- **Problem statement**
Provide nothing except how many lines of the data contain the word "address".

Stored dataset items
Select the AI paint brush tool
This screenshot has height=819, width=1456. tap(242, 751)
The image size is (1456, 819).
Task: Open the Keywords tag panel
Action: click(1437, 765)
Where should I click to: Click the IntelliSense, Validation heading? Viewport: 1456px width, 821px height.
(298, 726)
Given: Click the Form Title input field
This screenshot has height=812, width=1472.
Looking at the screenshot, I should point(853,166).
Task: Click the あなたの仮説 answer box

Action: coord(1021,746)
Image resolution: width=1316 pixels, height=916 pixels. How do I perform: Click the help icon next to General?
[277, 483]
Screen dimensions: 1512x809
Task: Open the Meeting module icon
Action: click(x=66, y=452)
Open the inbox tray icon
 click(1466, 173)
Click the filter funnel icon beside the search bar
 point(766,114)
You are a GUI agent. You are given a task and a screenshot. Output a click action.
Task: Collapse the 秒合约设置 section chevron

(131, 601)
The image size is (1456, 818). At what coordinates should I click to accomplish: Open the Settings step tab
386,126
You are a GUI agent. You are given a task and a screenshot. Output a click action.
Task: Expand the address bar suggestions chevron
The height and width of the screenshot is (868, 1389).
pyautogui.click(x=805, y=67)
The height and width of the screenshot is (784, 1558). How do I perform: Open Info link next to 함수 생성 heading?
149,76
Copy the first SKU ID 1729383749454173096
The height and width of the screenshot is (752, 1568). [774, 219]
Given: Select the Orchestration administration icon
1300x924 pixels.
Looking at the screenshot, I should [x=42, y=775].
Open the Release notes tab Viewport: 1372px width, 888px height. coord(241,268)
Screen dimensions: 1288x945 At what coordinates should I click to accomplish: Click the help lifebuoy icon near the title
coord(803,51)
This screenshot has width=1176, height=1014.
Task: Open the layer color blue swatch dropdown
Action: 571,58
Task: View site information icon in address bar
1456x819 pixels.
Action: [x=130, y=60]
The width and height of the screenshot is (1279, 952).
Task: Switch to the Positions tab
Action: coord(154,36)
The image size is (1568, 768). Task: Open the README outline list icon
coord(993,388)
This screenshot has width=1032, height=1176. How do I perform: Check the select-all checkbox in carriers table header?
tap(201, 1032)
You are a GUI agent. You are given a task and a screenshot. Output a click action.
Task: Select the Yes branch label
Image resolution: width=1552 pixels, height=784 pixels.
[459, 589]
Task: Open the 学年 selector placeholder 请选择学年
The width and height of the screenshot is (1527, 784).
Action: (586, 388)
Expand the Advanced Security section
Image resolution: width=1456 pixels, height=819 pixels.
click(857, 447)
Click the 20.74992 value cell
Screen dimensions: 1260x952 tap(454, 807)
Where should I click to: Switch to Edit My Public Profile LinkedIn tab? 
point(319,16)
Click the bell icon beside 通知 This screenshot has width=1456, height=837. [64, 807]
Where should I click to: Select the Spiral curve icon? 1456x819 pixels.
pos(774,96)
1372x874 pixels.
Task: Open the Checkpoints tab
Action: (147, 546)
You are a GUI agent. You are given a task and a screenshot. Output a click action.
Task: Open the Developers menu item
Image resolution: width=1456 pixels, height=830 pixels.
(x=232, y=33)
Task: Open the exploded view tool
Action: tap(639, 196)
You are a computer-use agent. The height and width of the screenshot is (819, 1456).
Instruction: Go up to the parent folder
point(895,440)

- **Task answer**
2